Arrange the items from the first line through the line containing "Action: [409, 110]", inclusive, as a Markdown table with columns Row and Line. Number each line and omit blank lines.
####################
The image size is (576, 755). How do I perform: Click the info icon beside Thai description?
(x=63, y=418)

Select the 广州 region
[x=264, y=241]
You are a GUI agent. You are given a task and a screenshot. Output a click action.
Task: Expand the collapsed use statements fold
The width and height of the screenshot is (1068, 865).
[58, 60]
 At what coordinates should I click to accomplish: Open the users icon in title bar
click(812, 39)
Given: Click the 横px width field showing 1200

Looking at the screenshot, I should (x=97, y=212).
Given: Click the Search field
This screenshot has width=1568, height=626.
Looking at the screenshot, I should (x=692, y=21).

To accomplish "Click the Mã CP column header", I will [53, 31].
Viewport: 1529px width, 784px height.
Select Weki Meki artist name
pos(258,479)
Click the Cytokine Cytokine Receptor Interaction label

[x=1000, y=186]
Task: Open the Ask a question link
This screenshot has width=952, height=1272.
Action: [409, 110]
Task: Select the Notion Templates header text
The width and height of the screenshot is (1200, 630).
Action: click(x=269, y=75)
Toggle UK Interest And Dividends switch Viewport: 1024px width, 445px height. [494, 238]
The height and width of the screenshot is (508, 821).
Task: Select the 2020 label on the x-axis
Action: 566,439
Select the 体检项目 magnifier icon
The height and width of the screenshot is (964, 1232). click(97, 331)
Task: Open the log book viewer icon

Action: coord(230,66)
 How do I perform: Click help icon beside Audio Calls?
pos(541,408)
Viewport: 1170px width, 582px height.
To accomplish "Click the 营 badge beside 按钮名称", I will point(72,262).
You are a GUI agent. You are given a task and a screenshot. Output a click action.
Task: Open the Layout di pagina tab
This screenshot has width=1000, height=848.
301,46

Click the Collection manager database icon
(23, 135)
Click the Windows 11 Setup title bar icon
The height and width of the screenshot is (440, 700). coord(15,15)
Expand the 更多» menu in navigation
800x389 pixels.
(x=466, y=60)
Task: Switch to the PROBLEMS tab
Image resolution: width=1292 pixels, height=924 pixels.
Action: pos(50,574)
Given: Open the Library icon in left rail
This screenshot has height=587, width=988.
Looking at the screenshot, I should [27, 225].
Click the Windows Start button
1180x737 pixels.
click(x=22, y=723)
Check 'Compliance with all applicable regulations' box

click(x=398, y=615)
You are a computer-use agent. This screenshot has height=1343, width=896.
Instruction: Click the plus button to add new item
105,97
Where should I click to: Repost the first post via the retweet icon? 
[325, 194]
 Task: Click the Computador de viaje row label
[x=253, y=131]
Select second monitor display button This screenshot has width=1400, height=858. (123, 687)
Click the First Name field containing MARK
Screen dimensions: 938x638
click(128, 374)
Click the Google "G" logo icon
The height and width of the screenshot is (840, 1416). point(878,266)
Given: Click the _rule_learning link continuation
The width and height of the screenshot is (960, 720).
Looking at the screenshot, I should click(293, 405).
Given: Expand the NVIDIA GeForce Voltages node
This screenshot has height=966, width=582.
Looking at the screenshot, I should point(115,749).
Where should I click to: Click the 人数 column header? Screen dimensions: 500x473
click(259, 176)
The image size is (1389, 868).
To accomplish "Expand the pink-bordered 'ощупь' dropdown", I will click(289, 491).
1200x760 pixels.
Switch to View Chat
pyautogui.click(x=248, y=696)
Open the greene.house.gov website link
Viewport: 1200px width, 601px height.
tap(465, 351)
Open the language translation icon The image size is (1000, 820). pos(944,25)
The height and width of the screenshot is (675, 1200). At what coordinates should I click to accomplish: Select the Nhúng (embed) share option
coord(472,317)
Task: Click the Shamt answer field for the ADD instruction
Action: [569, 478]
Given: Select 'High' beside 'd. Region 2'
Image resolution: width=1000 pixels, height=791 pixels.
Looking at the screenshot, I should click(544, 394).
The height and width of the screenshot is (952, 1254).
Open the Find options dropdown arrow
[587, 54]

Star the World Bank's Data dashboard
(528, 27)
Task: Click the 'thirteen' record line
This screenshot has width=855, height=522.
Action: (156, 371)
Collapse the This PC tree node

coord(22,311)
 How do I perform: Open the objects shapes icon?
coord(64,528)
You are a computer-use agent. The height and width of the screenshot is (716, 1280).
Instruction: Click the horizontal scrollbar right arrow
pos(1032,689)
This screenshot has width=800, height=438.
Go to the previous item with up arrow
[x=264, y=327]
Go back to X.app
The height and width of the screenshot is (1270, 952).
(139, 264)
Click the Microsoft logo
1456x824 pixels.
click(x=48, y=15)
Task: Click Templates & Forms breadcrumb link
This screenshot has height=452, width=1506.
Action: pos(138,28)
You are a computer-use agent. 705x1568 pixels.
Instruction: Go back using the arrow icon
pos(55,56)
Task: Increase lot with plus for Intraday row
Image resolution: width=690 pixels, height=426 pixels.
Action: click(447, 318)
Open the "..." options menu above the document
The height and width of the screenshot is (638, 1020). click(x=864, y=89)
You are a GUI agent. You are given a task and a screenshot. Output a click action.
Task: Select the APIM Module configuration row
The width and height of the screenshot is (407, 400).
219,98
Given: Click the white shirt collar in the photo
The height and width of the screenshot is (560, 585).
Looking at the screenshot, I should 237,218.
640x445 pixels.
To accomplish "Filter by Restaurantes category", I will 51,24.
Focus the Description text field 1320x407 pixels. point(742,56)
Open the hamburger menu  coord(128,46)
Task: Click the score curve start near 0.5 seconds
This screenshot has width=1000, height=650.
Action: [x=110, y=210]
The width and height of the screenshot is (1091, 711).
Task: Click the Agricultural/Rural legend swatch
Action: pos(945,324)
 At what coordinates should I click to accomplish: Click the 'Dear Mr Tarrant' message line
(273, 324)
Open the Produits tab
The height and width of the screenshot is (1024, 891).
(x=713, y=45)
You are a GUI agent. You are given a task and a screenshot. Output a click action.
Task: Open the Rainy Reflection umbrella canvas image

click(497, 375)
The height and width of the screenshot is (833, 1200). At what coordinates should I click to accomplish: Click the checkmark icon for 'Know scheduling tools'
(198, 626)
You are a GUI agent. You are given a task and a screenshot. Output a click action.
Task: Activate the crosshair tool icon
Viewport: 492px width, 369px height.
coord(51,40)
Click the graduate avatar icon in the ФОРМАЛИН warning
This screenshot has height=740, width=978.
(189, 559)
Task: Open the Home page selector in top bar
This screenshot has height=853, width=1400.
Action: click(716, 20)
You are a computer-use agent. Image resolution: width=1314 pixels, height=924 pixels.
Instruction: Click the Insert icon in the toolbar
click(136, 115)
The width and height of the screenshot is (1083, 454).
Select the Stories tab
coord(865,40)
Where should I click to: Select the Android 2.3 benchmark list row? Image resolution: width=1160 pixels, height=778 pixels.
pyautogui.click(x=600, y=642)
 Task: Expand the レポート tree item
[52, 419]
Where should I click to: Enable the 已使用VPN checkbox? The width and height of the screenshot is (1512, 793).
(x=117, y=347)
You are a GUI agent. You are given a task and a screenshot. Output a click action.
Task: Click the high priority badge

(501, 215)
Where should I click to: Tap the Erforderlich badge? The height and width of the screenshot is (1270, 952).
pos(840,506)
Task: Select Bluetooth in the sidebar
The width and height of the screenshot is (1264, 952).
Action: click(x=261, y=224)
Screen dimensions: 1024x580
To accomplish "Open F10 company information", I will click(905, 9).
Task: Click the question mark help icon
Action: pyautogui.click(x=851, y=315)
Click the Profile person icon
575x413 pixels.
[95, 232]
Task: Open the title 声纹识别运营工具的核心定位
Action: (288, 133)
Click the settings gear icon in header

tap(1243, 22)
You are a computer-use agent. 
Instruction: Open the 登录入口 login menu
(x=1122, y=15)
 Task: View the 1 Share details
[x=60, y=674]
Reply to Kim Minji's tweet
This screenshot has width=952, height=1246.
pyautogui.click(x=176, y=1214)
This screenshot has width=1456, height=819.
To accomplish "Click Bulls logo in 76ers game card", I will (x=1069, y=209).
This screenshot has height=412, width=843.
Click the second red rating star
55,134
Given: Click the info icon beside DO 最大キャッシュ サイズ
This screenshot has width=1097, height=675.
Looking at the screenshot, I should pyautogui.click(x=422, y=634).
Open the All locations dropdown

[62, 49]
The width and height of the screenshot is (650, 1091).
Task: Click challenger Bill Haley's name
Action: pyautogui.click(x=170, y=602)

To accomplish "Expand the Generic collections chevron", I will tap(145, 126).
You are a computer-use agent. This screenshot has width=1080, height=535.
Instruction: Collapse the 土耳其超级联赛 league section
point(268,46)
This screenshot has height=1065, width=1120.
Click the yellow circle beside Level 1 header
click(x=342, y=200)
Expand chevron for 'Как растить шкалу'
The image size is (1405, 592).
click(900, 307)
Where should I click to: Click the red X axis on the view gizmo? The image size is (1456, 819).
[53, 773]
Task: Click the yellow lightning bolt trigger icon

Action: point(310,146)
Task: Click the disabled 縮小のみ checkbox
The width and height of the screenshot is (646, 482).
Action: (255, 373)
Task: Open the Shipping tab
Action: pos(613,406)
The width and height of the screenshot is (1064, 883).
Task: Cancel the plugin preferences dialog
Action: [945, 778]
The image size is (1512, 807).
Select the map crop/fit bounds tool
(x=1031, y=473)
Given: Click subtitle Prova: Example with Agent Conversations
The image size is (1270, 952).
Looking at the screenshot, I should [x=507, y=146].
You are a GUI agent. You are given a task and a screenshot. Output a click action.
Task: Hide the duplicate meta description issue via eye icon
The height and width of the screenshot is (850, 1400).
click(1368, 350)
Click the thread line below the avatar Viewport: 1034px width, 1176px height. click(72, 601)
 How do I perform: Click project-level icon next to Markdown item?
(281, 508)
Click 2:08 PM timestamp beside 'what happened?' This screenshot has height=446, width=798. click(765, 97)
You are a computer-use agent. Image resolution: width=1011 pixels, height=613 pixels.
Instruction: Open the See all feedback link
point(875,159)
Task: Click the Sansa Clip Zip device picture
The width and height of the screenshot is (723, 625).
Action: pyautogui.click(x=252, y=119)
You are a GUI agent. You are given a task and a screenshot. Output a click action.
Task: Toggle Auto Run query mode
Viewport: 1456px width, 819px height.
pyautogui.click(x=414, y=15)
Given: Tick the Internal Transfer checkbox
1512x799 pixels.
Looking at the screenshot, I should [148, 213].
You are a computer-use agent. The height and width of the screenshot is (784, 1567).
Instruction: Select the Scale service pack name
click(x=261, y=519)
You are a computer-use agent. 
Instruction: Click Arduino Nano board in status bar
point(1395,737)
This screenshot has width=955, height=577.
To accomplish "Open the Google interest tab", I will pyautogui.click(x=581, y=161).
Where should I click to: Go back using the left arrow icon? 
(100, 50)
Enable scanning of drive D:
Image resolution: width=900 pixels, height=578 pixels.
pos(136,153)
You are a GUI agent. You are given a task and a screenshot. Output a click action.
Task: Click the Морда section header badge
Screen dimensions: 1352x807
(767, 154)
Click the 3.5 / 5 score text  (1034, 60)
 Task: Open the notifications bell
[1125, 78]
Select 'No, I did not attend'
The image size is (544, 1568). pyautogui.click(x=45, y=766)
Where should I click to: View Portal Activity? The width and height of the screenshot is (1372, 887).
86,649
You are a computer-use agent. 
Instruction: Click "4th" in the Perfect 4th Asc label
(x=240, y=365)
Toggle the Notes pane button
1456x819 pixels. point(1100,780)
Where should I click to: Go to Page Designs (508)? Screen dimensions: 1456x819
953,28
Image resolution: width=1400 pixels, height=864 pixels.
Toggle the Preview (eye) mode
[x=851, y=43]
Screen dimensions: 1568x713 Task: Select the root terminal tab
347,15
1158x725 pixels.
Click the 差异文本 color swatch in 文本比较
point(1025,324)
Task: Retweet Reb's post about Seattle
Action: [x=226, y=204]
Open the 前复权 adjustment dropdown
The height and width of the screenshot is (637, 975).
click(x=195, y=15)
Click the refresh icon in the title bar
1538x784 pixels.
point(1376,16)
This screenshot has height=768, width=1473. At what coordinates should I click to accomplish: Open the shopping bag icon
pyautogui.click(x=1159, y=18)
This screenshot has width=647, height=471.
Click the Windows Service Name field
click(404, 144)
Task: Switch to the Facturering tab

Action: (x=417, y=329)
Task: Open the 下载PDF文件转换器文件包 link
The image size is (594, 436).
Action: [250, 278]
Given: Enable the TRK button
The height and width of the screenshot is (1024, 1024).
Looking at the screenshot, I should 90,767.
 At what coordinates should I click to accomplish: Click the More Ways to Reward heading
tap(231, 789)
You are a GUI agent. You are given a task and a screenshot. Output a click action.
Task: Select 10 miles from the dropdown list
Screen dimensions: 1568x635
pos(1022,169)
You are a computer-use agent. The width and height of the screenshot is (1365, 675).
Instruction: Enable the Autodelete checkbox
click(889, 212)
####################
**Correct response**
| Row | Line |
|---|---|
| 1 | The image size is (576, 755). How do I perform: Click the info icon beside Thai description? |
| 2 | (x=63, y=418) |
| 3 | Select the 广州 region |
| 4 | [x=264, y=241] |
| 5 | You are a GUI agent. You are given a task and a screenshot. Output a click action. |
| 6 | Task: Expand the collapsed use statements fold |
| 7 | The width and height of the screenshot is (1068, 865). |
| 8 | [58, 60] |
| 9 |  At what coordinates should I click to accomplish: Open the users icon in title bar |
| 10 | click(812, 39) |
| 11 | Given: Click the 横px width field showing 1200 |
| 12 | Looking at the screenshot, I should (x=97, y=212). |
| 13 | Given: Click the Search field |
| 14 | This screenshot has width=1568, height=626. |
| 15 | Looking at the screenshot, I should (x=692, y=21). |
| 16 | To accomplish "Click the Mã CP column header", I will [53, 31]. |
| 17 | Viewport: 1529px width, 784px height. |
| 18 | Select Weki Meki artist name |
| 19 | pos(258,479) |
| 20 | Click the Cytokine Cytokine Receptor Interaction label |
| 21 | [x=1000, y=186] |
| 22 | Task: Open the Ask a question link |
| 23 | This screenshot has width=952, height=1272. |
| 24 | Action: [409, 110] |